The figures show the scope of concussions in school activities, but many experts say another concern is high schools with low numbers, which may indicate the school is ignoring the problem.

“Kudos to Needham for putting in an infrastructure with the proper training and that they caught hopefully the majority of the concussions,” said Chris Nowinski, the executive director of the Boston-based Sports Legacy Institute, which works on issues surrounding concussions in sports.

At the other end of the reporting spectrum, some schools with significant athletic offerings reported head injuries of zero or in the single digits.

“What’s really scary is these schools that had zero did not have zero, and that means concussions aren’t being diagnosed,” said Nowinski.

He said he was disappointed but not surprised about the inaugural year’s weak reporting response.
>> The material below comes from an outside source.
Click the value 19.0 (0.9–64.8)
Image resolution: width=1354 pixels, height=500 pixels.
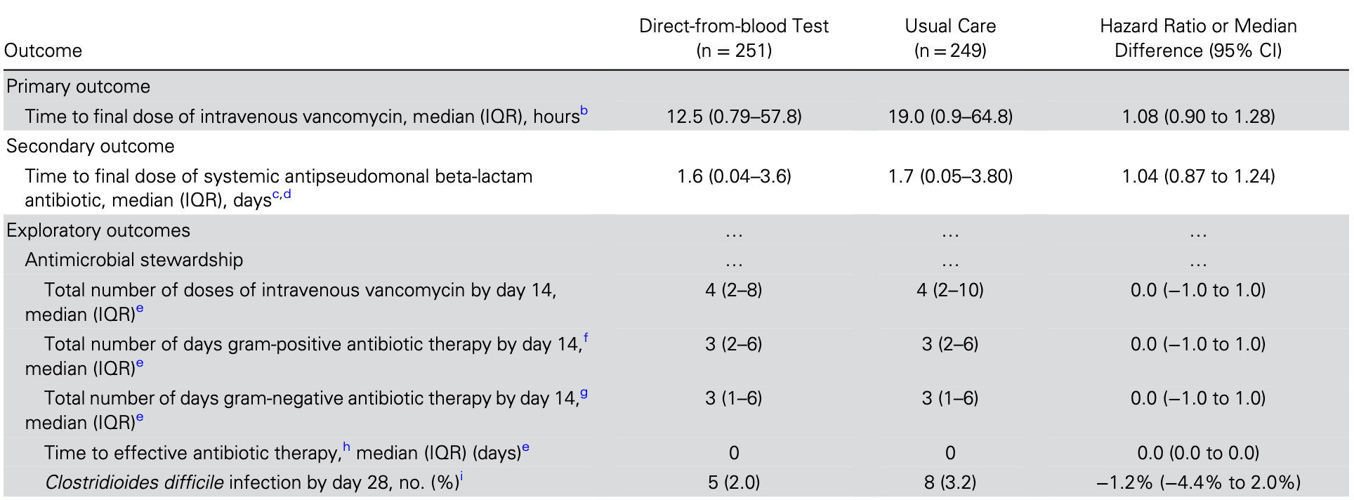tap(950, 117)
“I do believe it’s important to collect this data because we’re trying to understand just how big of a public health problem concussions are at the high school level, and if we don’t know how many are happening, we can’t appropriately respond,” he said.

Marblehead High School reported a fairly typical number of head injuries, 26 for the 2011-2012 school year. Mark Tarmey, Marblehead’s athletic director, praised the new law, saying it was “long overdue.”

The real challenge, he said, comes over the summer or other times when classes are not in session. Tracking concussions during team activities is relatively simple compared with getting information on head injuries outside of school-supervised events.

“I think our biggest challenge is we can monitor and document concussions that happen during our practices and games, but when a kid goes skiing with his family or is jumping off the docks in July . . . we have no control over that,” said Tarmey.


Peter Rittenburg, Brookline’s athletic director, said his missing report from last year was simply an oversight, and noted that the high school has been tracking head-injury numbers since before the law went into effect. He was recently preparing his second-year data, unaware that the first year’s report was never submitted.

The numbers have been pretty stable from year to year, Rittenburg said.

To tackle underreporting, Brookline has launched outreach and education efforts, he said. Students who try to hide a concussion sometimes give themselves away because of symptoms that pop up in the classroom.

Teachers are often the ones to notice that a student, who had not confessed to any symptoms, is struggling in the classroom — a classic sign that had gone unheeded before concussion education became routine, said Rittenburg.

“It’s an important crusade for sure,” he said. “And it’s added work for everybody but it’s important work.”